### [Directions]
Take the records below and extract, word for word, the lines from the one containing "Given: Select Amirul" through the final line, inclusive. Omit pictures.

Supplied entries START

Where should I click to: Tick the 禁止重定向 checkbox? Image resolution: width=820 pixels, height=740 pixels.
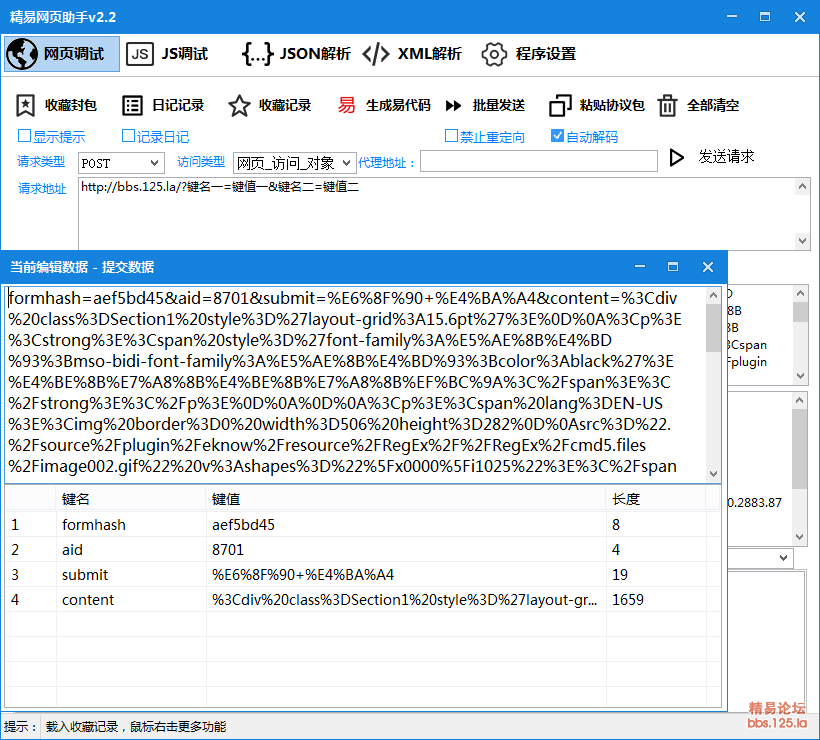pyautogui.click(x=452, y=136)
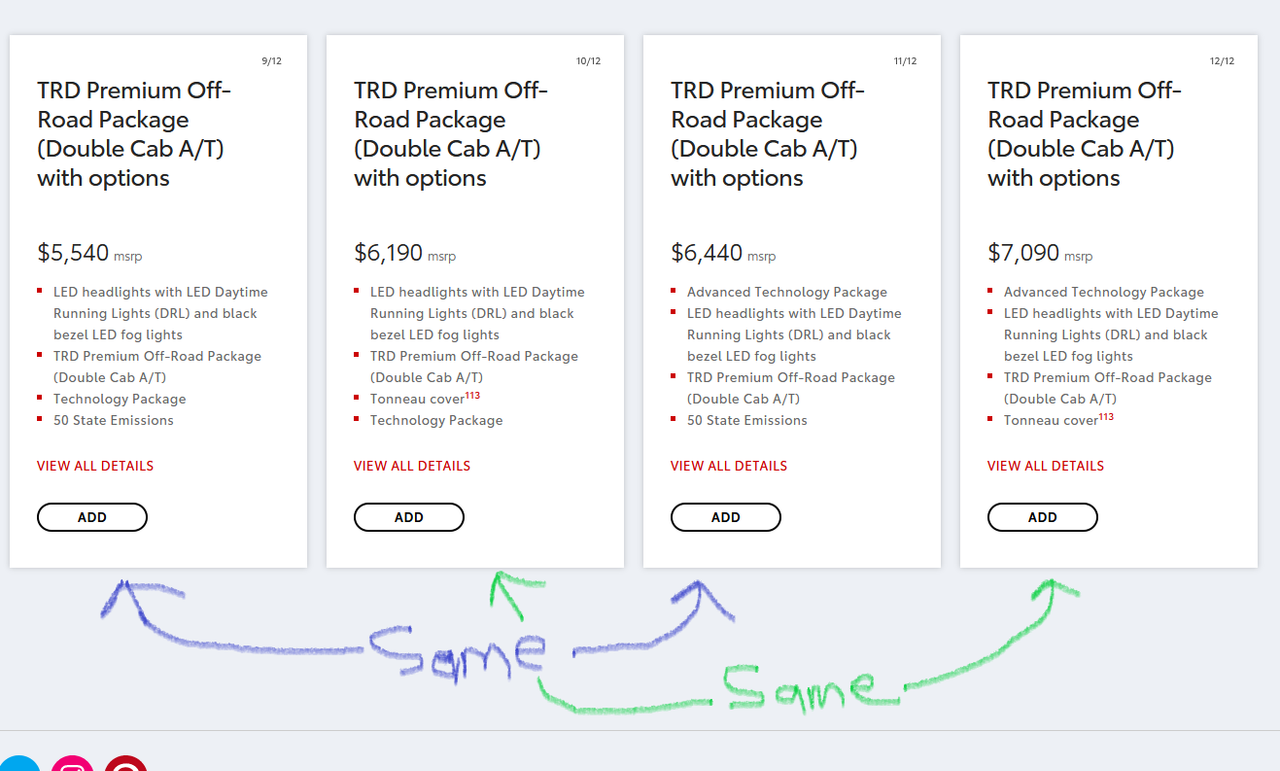
Task: Open the Instagram social icon
Action: (72, 765)
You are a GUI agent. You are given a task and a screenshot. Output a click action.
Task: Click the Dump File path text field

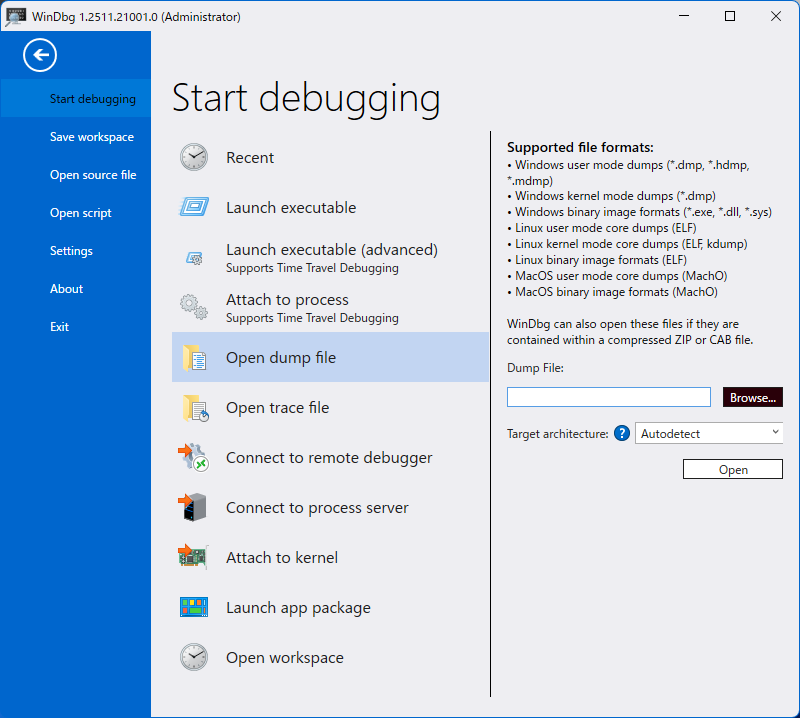[608, 398]
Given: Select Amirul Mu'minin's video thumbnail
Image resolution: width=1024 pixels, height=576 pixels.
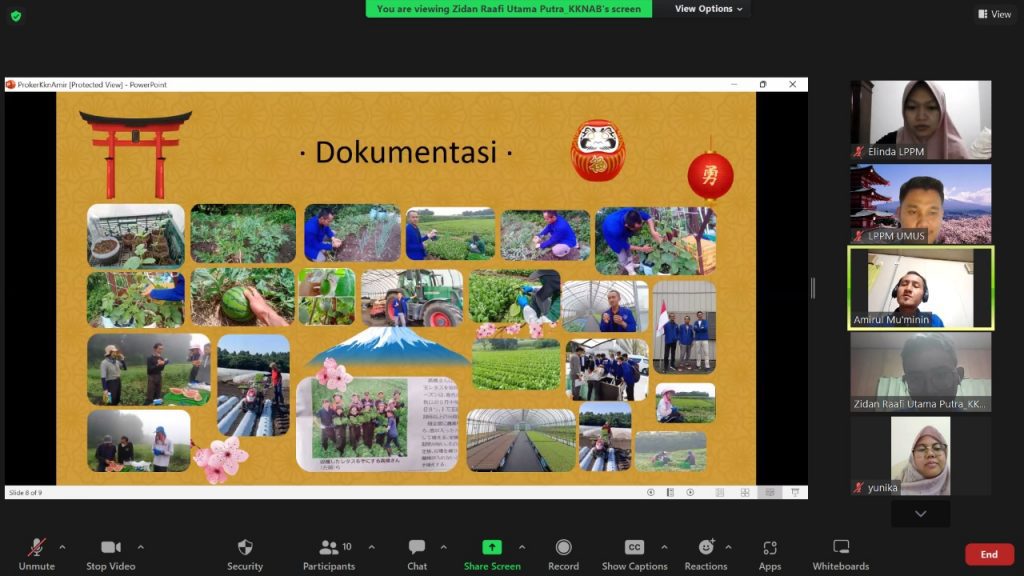Looking at the screenshot, I should pyautogui.click(x=920, y=288).
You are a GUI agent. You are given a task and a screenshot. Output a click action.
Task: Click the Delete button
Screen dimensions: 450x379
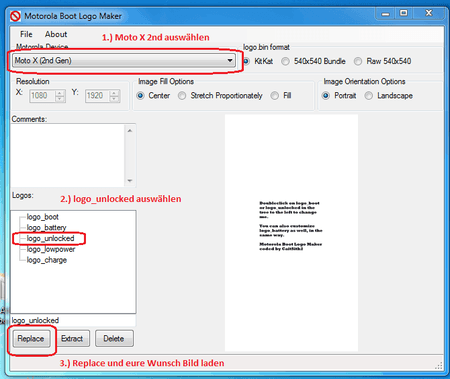[x=114, y=339]
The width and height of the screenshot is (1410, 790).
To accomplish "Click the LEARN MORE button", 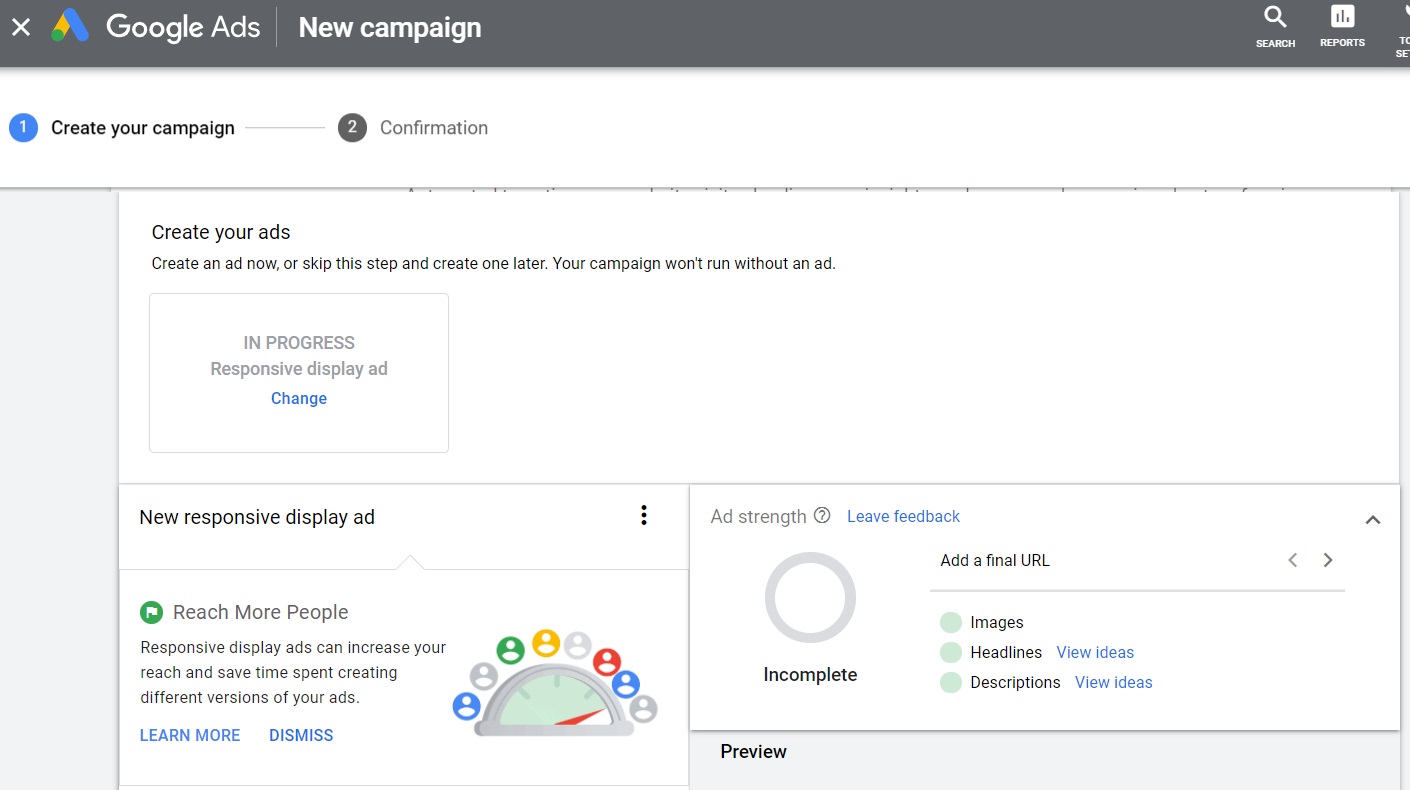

Supplied entries END

### [Answer for the task]
Given: Select Amirul Mu'minin's video thumbnail
Image resolution: width=1024 pixels, height=576 pixels.
Looking at the screenshot, I should pyautogui.click(x=920, y=288).
You are a GUI agent. You are given a task and a screenshot. Output a click action.
Task: Click the Delete button
Screen dimensions: 450x379
[x=114, y=339]
The width and height of the screenshot is (1410, 790).
To accomplish "Click the LEARN MORE button", 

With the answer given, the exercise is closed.